The American College of Obstetricians and Gynecologist Committee on Ethics just published Refusal of Medically Recommended Treatment During Pregnancy. The update to the 2005 Committee Opinion Number 321 reaffirms in no uncertain terms that a woman has the right to refuse any recommended treatment or intervention despite the fact that it may create an ethical dilemma for her obstetrician–gynecologist.
With regard to pregnancy and childbirth, a physician may feel strongly that not following through with his or her recommendation may put the expectant mother or her baby at risk but, ACOG emphasizes that it is the caregiver’s ethical obligation to “safeguard the pregnant woman’s autonomy.”
A U.S. national survey of healthy, low-risk pregnant women with a prior cesarean reported that almost 9 out of 10 physicians strongly recommended a routine repeat cesarean to their patients rather than laboring for a VBAC. Many women felt they had no choice but to comply. Healthy pregnant women’s informed decisions to refuse routine hospital policies such as continuous fetal monitoring and restricting a woman’s movement to the hospital bed have often been denied.
Evidence in the California Maternal Quality Care Collaborative Toolkit to Support Vaginal Birth and Reduce Primary Cesareans indicates that when used routinely, without evidence of improved outcomes, both labor and delivery policies can increase the risk of an avoidable cesarean.
The following are highlights of the Committee on Ethics recommendations:
Informed refusal is the corollary of the doctrine of informed consent; it is an ongoing process of mutual communication between the patient and the physician and enables a patient to make an informed and voluntary decision about accepting or declining medical care.

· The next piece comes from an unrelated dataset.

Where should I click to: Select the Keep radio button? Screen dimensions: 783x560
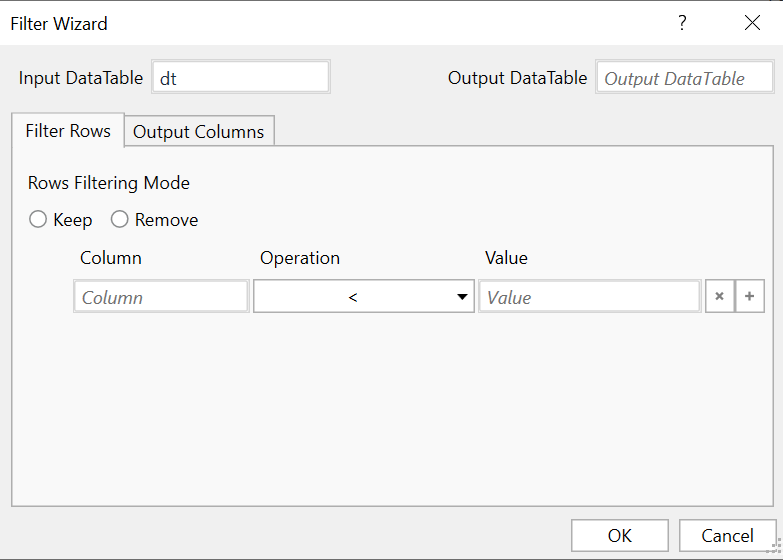pos(38,220)
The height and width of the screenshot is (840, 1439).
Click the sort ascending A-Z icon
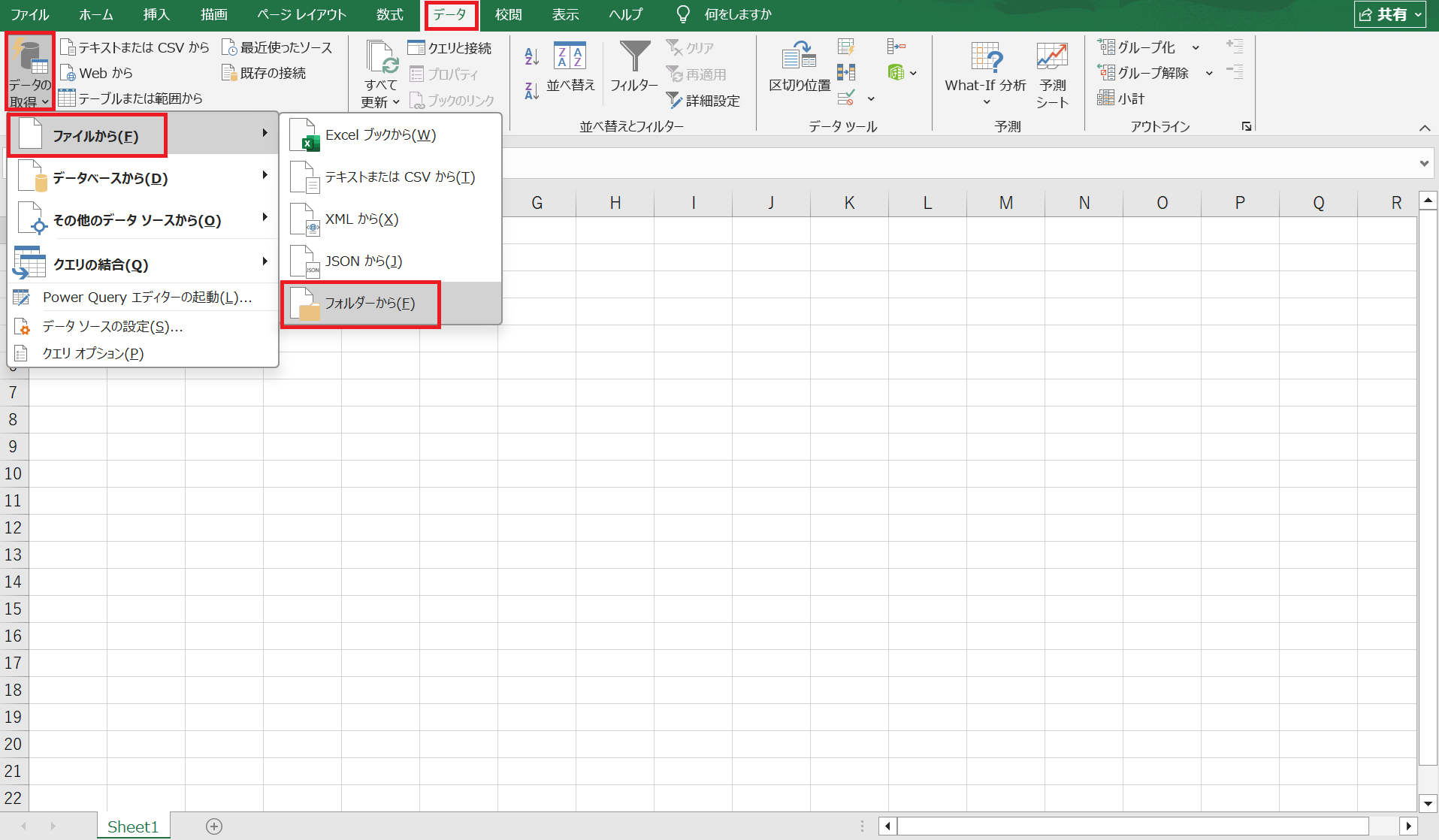point(531,56)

Pregnancy is not an exception to the principle that a decisionally capable patient has the right to refuse treatment, even treatment needed to maintain life. Therefore, a decisionally capable pregnant woman’s decision to refuse recommended medical or surgical interventions should be respected.
Obstetrician–gynecologist’s actions should be guided by the ethical principle that adult patients who are capable decision makers have the right to refuse recommended medical treatment.
Forced compliance—the alternative to respecting a patient’s refusal of treatment—raises profoundly important issues about patient rights, respect for autonomy, violations of bodily integrity, power differentials, and gender equality.
Obstetrician–gynecologists are discouraged in the strongest possible terms from the use of duress, manipulation, coercion, physical force, or threats, including threats to involve the courts or child protective services, to motivate women toward a specific clinical decision.
Intervention on behalf of the fetus must be undertaken through the pregnant woman’s body. Thus, questions of how to care for the fetus cannot be viewed as a simple ratio of maternal and fetal risks but should account for the need to respect fundamental values, such as the pregnant woman’s autonomy and control over her body.
(The) patient should be reassured that her wishes will be respected when treatment recommendations are refused.
ACOG’s document also outlines various recommendations to improve physician/patient relationship, develop patient trust and communicate effectively. Refusal of Medically Recommended Treatment During Pregnancy reinforces existing national and international policies and human rights protections to include all patients in the decision-making process and respect their individual values and cultural beliefs.
The concepts of respectful maternity care, and childbirth rights specifically are two of the most prominent issues that expectant women and birth advocates are currently talking about.